Methods and Tools for Managerial Capacity Building
of Agricultural Producers in Central and Eastern Europe

Strategic management


Why do I need a strategy?

Growing importance of entrepreneurship and strategic management in agriculture

In earlier times, farmers only needed to be healthy strong people who could work hard for many hours. Labour and craftsmanship were important for being a successful farmer. On large farms, the ability to manage large groups of labourers was also required.

In recent decades, entrepreneurship has become an (or is probably the most) important aspect of farming and will increasingly be so in the near future. Developments in the market (globalisation, certification, food safety requirements etc.), in agricultural policy (reform of the Common Agricultural Policy of the EU, WTO negotiations etc.) and in society in general (e.g. growing concern for the environment, nature, biodiversity, landscape, animal welfare, natural resources but also the financial crisis that influences market and policy) call for higher levels of entrepreneurship.

Entrepreneurship means undertaking an enterprise, e.g. a farm. It comprises activities such as gathering information, communicating with supply chain partners, market orientation and strategic decision making.

Entrepreneurship deals more with strategic issues than management, which focuses more on operational and tactical decisions. Craftsmanship and management can be learned more easily than entrepreneurship; the first two aspects have a more technical or procedural character, whereas entrepreneurship involves a lot of ‘special’ skills of the farmer like communication and risk management, and competencies like leadership, taking initiatives, openness to signals from society, vision, creativity, self-reflection, and so on (De Lauwere et al., 2004). The entrepreneur is the one who makes decisions and his attitude and behaviour are therefore crucial to the success or failure of his business.

Developing strategies

It is not easy to make good strategic decisions. And it is perhaps even more difficult for farmers. In bigger companies a director or board is responsible for strategic decision making, it is one of the main tasks of their job. Farmers spend by far most of their time on operational issues, taking care of the cows and crops. And most farmers are not trained to make strategic plans.
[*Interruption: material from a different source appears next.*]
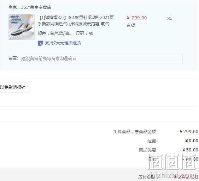
Task: Open the Q弹锋熠3.0 product title link
Action: (76, 21)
Strategic decisions are important decisions. They often include (large) investments. This usually means one cannot afford to make mistakes. Strategic decisions are also complicated decisions. Many things have to be taken into account. What are the developments in the market? What is happening in national and EU policy? What are the local developments? Is it possible to obtain a permit to expand a farm? How is the farm performing? Is it performing better than those of colleagues or competitors? Is there room to invest? What are the farmer’s personal ambitions? Is he striving for a high performance (e.g. high milk yields per cow) or for developing a large-scale farm? Which strategies are possible?

An entrepreneur (thus including a farmer) must be aware that the situation keeps changing. Once a strategy and a plan have been developed, the situation will change again. This means that a new plan has to be developed or at least the current plan should be adapted.

In short, farmers are not used to developing a strategy for their own farm, taking all of the mentioned aspects into account. It is also possible for a farmer to hire an expert to prepare a strategic plan. This has certain major disadvantages. The main one is that there is no ownership. It is not the farmer’s own strategy. It is not his personal analysis of the environment or of his farm’s performance. And does it take account of the farmer’s personal skills and ambitions? The key question concerning a strategy developed by an expert is whether it truly fits with the individual situation of the farm and the farmer and whether it will actually lead to steps and actions being taken by the farmer. One of the key elements of Interactive Strategic Management is that the farmer develops the strategy himself.